> _Task brief_:
The word "computer" occurs in some lines of the listing. Copy those lines.

----

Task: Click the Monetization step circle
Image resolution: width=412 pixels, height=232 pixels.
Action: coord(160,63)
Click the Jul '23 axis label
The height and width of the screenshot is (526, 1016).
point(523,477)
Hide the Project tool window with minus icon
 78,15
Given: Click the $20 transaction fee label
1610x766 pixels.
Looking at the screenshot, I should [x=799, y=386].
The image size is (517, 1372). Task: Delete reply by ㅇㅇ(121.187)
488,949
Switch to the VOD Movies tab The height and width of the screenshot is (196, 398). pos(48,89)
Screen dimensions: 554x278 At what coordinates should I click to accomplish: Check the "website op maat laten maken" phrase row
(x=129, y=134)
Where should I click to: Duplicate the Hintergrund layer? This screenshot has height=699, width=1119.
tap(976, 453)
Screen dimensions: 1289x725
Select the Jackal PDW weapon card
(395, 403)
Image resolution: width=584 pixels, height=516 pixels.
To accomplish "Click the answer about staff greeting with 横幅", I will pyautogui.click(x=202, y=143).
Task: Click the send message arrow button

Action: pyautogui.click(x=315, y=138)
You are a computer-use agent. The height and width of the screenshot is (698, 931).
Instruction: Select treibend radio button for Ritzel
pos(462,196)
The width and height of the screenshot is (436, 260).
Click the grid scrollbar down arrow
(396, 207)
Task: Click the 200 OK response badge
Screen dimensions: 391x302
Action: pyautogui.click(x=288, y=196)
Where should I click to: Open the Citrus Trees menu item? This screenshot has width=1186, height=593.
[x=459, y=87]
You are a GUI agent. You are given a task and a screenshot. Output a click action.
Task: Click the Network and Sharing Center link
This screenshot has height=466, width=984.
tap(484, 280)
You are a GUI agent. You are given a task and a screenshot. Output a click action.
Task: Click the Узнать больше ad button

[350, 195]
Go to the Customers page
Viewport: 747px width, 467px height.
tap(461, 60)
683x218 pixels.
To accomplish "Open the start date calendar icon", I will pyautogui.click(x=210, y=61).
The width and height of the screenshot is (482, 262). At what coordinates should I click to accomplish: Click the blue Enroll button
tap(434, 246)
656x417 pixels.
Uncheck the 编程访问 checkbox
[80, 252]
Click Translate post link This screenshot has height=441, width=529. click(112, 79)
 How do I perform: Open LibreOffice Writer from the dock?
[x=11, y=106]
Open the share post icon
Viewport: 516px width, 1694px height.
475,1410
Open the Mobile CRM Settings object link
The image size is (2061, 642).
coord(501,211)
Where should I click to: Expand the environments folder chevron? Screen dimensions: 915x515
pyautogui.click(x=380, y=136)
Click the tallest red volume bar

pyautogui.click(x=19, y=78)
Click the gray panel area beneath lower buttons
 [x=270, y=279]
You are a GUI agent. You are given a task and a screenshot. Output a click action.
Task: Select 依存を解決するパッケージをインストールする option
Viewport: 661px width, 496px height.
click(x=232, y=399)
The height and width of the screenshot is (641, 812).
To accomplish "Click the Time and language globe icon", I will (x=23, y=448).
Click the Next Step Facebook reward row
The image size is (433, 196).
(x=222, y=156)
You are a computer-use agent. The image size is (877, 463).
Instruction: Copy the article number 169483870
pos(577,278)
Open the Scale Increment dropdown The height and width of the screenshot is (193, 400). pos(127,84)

----

> _Solution for this exercise_:
You are a computer-use agent. The height and width of the screenshot is (698, 931).
You are a computer-use agent. The image size is (877, 463).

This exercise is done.